Nous nous félicitons également de l'amendement déposé par le Gouvernement qui vise à corriger un effet de bord à l'article 1er A. La rédaction actuelle de l'article aurait en effet pu inciter à recruter des agents en dehors de la catégorie A dans les communes de plus de 2 000 habitants. Cependant, il nous aurait paru préférable d'aller plus loin et de réserver aux seuls fonctionnaires de catégorie A les postes de secrétaires généraux de mairie dans les communes de 2 000 à 3 500 habitants. Cette demande, qui émane de l'AMF – Association des maires de France et des présidents d'intercommunalité –, ainsi que des représentants syndicaux, se justifie compte tenu de l'accroissement des contraintes qui pèsent sur les communes et de la technicité attendue toujours plus grande du fait des transitions de toute nature auxquelles elles doivent faire face.
Nous avions proposé un amendement dans ce sens mais il a été jugé irrecevable au titre de l'article 40 de la Constitution.
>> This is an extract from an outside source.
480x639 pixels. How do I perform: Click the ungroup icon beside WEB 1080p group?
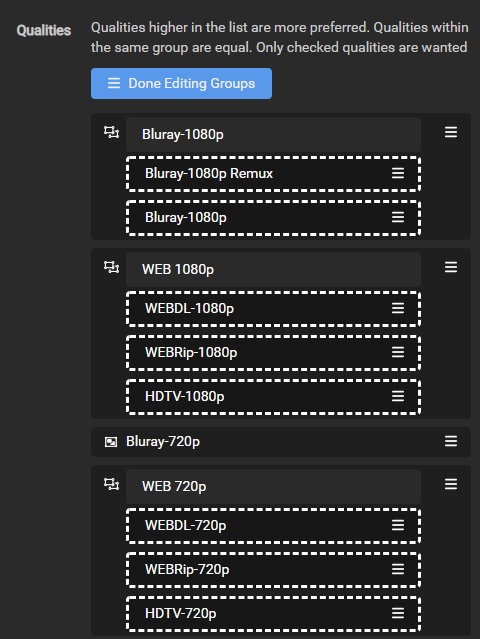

Monsieur le ministre, nous espérons que vous vous engagerez à ce que cette proposition soit étudiée au cours de la navette parlementaire.
Nous souhaitons également revoir la rédaction de l'article 2 bis A pour redonner une compétence obligatoire aux centres de gestion en matière d'animation du réseau des secrétaires de mairie, sans faire obstacle aux autres initiatives issues des collectivités territoriales, de leurs associations d'élus ou du CNFPT.
Enfin, nous espérons que le Gouvernement prenne des engagements pour favoriser le recrutement en catégorie B et faciliter la promotion en catégorie A des secrétaires de mairie, les contraintes de recevabilité financière nous empêchant d'en débattre. En effet, si ce texte permet de renforcer l'attractivité d'un métier essentiel au bon fonctionnement de nos services publics, il est impératif d'aller plus loin pour remédier en profondeur à la crise de la fonction. Nous serons donc attentifs aux déclarations de M. le ministre. Le groupe Socialistes et apparentés votera bien entendu en faveur de ce texte.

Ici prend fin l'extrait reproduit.